Vienna: Afghanistan, the world's biggest
producer of opium, has also become a major source for
cannabis, overtaking Morocco as the top producer of hashish,
the UN's Office on Drugs and Crime said today.
"While other countries have even larger cannabis
cultivation, the astonishing yield of the Afghan cannabis crop
makes Afghanistan the world's biggest producer of hashish,"
UNODC Executive Director Antonio Maria Costa said in a
statement.
An UNODC survey estimated Afghanistan farmers produce 145
kilograms per hectare of hashish, the resin produced from
cannabis, as compared to around 40 kg/ha in Morocco, for an
overall amount of 1,500 to 3,500 tonnes a year.
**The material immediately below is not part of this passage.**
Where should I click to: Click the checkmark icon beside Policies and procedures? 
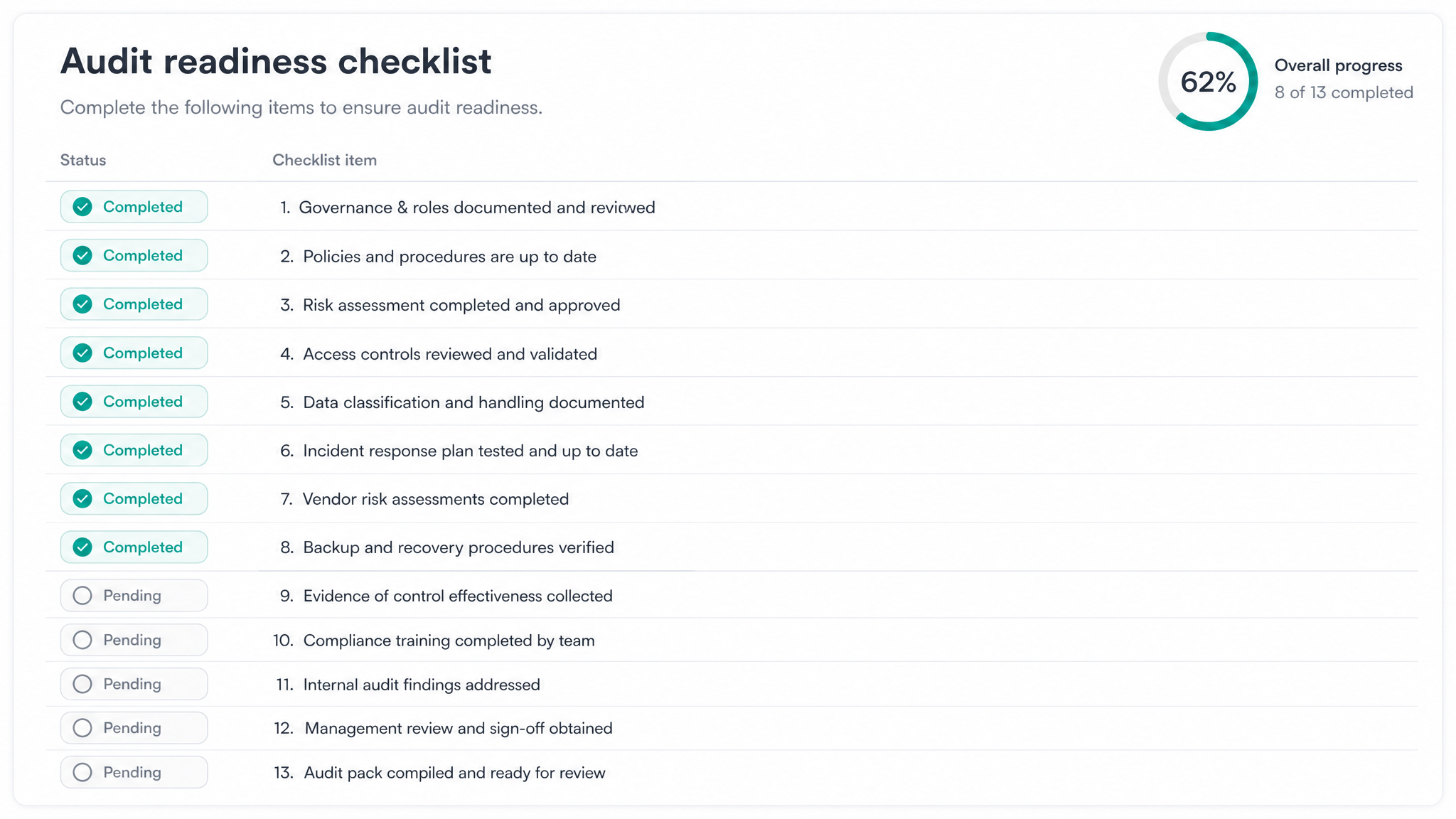pos(82,255)

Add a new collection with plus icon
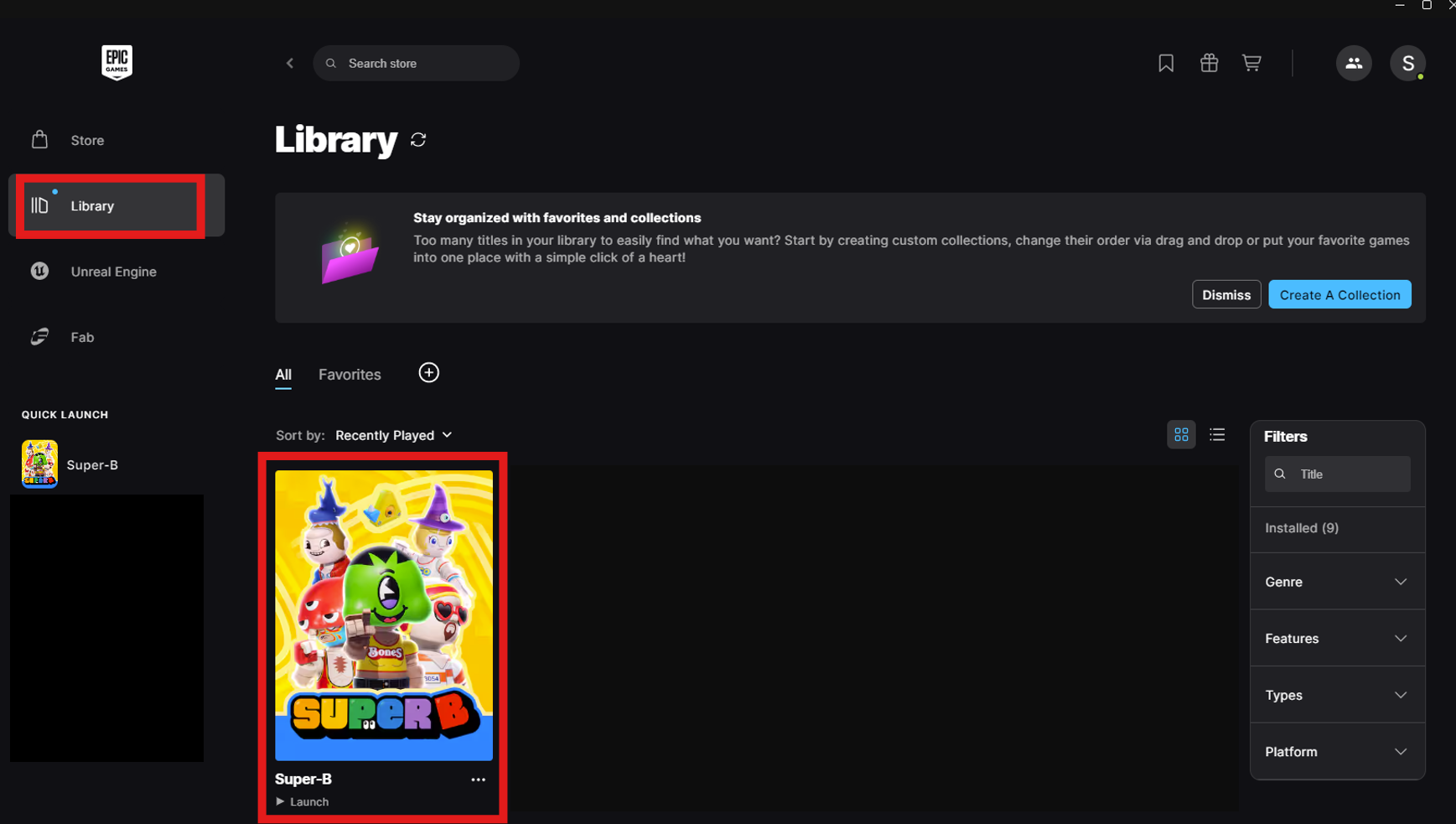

It estimated that 10,000 to 24,000 hectares of cannabis
are grown in Afghanistan every year worth 39 to 94 million
dollars, which is still only 10 to 20 per cent of the value of
opium production to farmers.
Afghanistan's illicit drugs industry is worth up to three
billion dollars a year, controlled by militants and gangs who
use cross-border routes to smuggle drugs to Pakistan and Iran,
and bring arms and fighters back in.
Cannabis brought farmers a higher estimated net income
due to lower cultivation costs, some 3,341 dollars per hectare
compared to 2,005 dollars for opium, but its need for
irrigation and shorter shelf life limits its overall
attractiveness, the UNDOC survey found.
It found that like opium, cannabis was mostly being grown
in areas of instability in the south of the country, being
exported, and was a source of financing for insurgents
fighting the Afghan government and foreign troops.